President Trump met with GOP senators on Wednesday, urging his fellow Republicans not to waver in their demand for a border wall, as a partial government shutdown stretched into its 19th day.
"The Republicans are totally unified," Trump told reporters after the meeting. "There was no discussion about anything other than solidarity."
Congressional Democrats showed no sign of yielding to the president's demand for $5.7 billion in border wall funding. On Friday, some 800,000 federal workers are expected to miss their first paycheck since the shutdown began on Dec. 22.
Trump insisted that a compromise is still possible, but he also threatened to use emergency powers if necessary to fund the wall on his own.
"I don't think we'll have to do that, but you never know," Trump told reporters. "I really believe the Democrats and the Republicans are working together."
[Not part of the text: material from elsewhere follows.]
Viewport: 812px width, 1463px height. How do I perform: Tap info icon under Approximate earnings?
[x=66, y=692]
There was little evidence of that on Capitol Hill, where lawmakers from both parties traded barbs and blamed the shutdown on the other side's inflexibility. Congressional leaders of both parties have been invited to the White House for further talks on Wednesday.
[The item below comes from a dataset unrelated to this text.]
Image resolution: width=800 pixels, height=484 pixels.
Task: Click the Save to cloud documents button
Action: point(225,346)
Trump's prime-time address from the Oval Office on Tuesday appeared to have done little to change the terms of the debate.
Senate Minority Leader Chuck Schumer, D-N.Y., dismissed the speech as "little more than a rehash of spurious arguments and misleading statistics that the president has been using for weeks."
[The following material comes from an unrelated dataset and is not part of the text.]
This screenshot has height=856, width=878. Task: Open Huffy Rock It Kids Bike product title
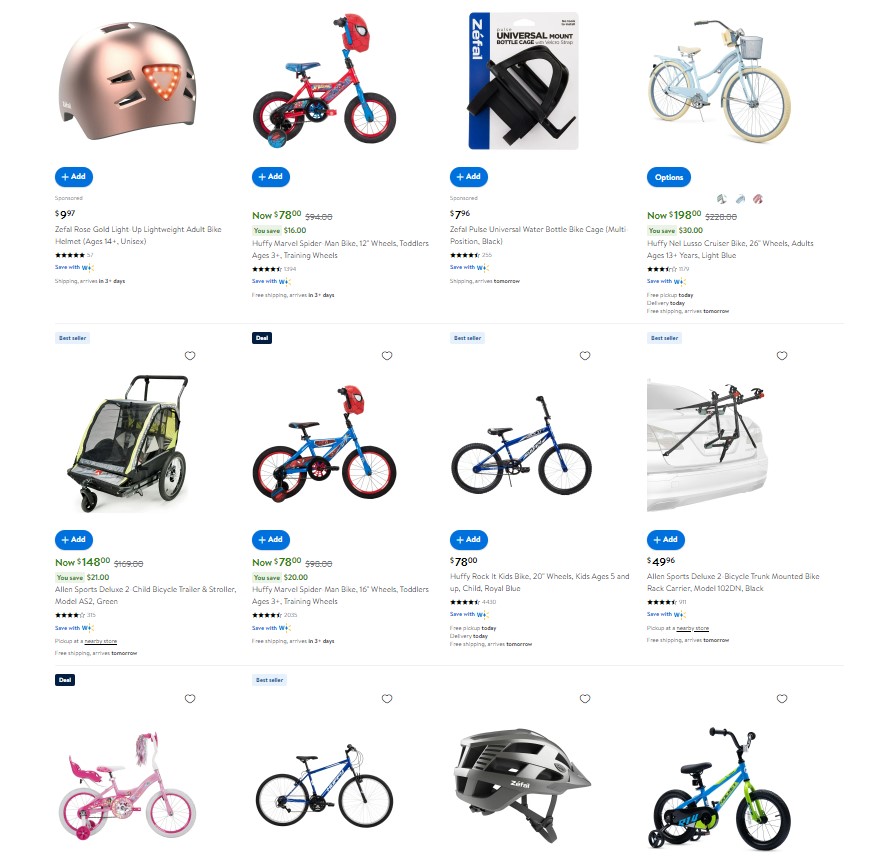[540, 582]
"In no way did the president's speech last night make a persuasive or even a new case for an exorbitantly expensive border wall," Schumer said. "A wall that the president guaranteed would be paid by Mexico."
Democrats accused the president of using the shutdown to gain political leverage, while forcing TSA officers, food safety inspectors and Border Patrol agents to work without pay.
A handful of GOP senators who are up for re-election in 2020 have broken with their party and voiced concern about the shutdown.
"I don't like government shutdowns," said Sen. Lisa Murkowski, R-Alaska. "I don't think they're a good way to govern and we ought to be able to get our work done."
But Senate Majority Leader Mitch McConnell, R-Ky., has not budged.
McConnell described the president's wall proposal as "imminently reasonable," and noted that Democrats have supported similar border barriers in the past.
"Steel fencing was fine, even salutary, when President Obama was in the White House," McConnell complained. "But it's 'immoral' when President Trump occupies the office."
McConnell blasted Schumer for holding up Senate votes on unrelated foreign policy measures during the budget impasse.
"Do Democrats want to hold everything hostage?" McConnell asked. "I urge my Democratic colleagues more strongly to get past this purely partisan spite."
Congressional Democrats are equally dug in.
"Democrats have consistently indicated that we are willing to substantially increase funding for border security," said House Democratic Caucus Chairman Hakeem Jeffries, D-N.Y. "But we are not willing to waste taxpayer dollars on a medieval border wall that is a fifth century solution to a 21st century problem. And we are certainly not willing to reward a presidential temper tantrum that has shut down the government for 19 days."
"I just think this is a situation where (Trump) is holding the American people hostage to a vanity wall fantasy. He should let that go," added Rep. Pramila Jayapal, D-Wash. "It's absolutely false that the border wall is the way to deal with any humanitarian crisis or national security."
Trump described the federal employees who have been furloughed or are working without pay as "terrific patriots," and insisted without evidence that both government workers and the general public support his effort to secure funding for the wall.
"The people out there want something to happen at our southern border," Trump said. "It's a very bad political issue for the Democrats. That I can tell you."
A Reuters/Ipsos poll published Tuesday found only about 4 in 10 Americans support the idea of building additional barriers along the border, and support has fallen since 2015. The same poll found 51 percent of Americans say the president "deserves most of the blame" for the government shutdown — an increase of 4 percentage points since a poll taken just before Christmas. Among Republicans, however, support for the wall is stronger, with 77 percent approving and 54 percent supporting the shutdown as a means to that end.